Things you must book in advance:

  • Any transfer, shared or private. Walk-up transfers are hard to find in peak season. They’re also much more expensive when they exist.
  • Hire car in peak season. December and February half-term hire cars sell out.
  • Train tickets, if the route has reserved seating. Not all do, but check.

Things you can leave to the last minute:

  • Local taxis from a resort’s own valley (usually plentiful)
  • Bus transfers within a resort or between neighbouring resorts (turn up and pay)

What to avoid

  • Unreviewed transfer operators at rock-bottom prices. Savings of £20 per person are not worth an unreliable operator leaving you stranded. Check reviews, pick one with a track record.
  • Hiring a car without snow chain capability. The rental agreement often includes them, but you have to request them. Don’t assume.
  • Underestimating journey time in snow. A “2-hour transfer” in perfect conditions can be 4 hours in a storm. Build in margin.
  • Evening arrivals at small resorts with limited reception. Arriving at 10pm when your apartment key pickup closed at 9pm is a classic first-timer mistake. Check accommodation check-in hours against your flight.

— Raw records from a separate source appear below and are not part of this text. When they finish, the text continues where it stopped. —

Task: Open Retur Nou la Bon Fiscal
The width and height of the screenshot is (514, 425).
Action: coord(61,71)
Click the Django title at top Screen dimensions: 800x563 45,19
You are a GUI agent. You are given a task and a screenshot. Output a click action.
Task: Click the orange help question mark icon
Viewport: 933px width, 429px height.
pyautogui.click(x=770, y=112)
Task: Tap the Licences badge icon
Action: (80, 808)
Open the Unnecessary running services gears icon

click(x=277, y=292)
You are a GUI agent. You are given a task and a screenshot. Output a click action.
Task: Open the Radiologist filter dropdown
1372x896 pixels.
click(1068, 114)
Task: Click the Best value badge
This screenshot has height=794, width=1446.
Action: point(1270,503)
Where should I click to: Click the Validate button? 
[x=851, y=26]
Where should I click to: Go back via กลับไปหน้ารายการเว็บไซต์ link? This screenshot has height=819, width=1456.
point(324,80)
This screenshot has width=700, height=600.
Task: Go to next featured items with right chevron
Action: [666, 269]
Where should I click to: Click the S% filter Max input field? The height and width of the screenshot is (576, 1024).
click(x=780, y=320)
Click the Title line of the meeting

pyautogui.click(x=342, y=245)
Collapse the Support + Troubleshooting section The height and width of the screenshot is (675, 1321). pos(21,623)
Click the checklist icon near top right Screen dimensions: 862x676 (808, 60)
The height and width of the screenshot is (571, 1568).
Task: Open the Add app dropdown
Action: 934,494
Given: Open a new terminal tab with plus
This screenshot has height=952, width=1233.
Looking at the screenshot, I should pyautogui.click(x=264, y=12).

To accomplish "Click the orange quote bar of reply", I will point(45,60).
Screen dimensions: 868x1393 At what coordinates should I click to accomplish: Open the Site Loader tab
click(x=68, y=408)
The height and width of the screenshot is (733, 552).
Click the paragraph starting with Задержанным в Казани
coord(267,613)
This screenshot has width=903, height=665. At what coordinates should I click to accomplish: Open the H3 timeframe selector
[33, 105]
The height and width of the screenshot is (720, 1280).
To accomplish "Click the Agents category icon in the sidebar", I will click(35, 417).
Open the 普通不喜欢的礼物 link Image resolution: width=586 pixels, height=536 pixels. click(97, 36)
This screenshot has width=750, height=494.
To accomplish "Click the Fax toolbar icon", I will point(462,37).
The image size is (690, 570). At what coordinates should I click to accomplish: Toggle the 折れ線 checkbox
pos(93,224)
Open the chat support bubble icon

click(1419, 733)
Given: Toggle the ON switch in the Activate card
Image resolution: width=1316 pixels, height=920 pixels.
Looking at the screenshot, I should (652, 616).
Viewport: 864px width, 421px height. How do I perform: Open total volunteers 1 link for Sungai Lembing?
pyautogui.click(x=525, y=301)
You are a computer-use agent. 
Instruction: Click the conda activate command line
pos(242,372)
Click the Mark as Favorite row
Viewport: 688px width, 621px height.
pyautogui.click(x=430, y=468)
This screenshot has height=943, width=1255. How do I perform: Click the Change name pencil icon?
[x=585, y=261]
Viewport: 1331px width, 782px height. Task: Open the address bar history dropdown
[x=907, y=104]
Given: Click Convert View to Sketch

Geneva vs Chambéry specifically

Geneva is the larger airport and serves the widest range of resorts: Chamonix, Morzine, Les Gets, Verbier, Zermatt, the Three Valleys, Portes du Soleil. Flight frequency is higher. Transfer options are extensive.

Chambéry is smaller, closer to the French Alps’ southern resorts (Courchevel, Méribel, Val Thorens, Les Arcs, La Plagne, Tignes, Val d’Isère), and has genuinely quicker transfers to those specific places. Flight frequency is lower, most Chambéry routes are winter seasonal.

If your resort is in the Portes du Soleil or Chamonix Valley, Geneva is almost always right. If your resort is in the Tarentaise or Trois Vallées, Chambéry often wins on total journey time, when you can get a flight there.

My practical pattern

For a typical week in the Alps with four adults:

  1. Book flights into Geneva (more frequency, easier reroute if delayed)
  2. Book a shared minibus for four people, usually the best balance of cost and flexibility
  3. Confirm pickup times 48 hours before flying, and send flight details to the operator
  4. Carry cash in euros for any small tips or unexpected costs en route

For a solo trip or a couple, I’d look at train first, the economics of shared minibuses for one or two people is less compelling. For groups of six or more, a private minibus often wins because the per-person cost drops sharply.

The thing to remember

Transfers are the part of a ski trip that most people plan last and stress about first. Sort it properly at booking stage, pay a bit more for a reputable operator, and you barely think about it again. Try to save the last £30 on an unknown company, and you may find out why the savings existed.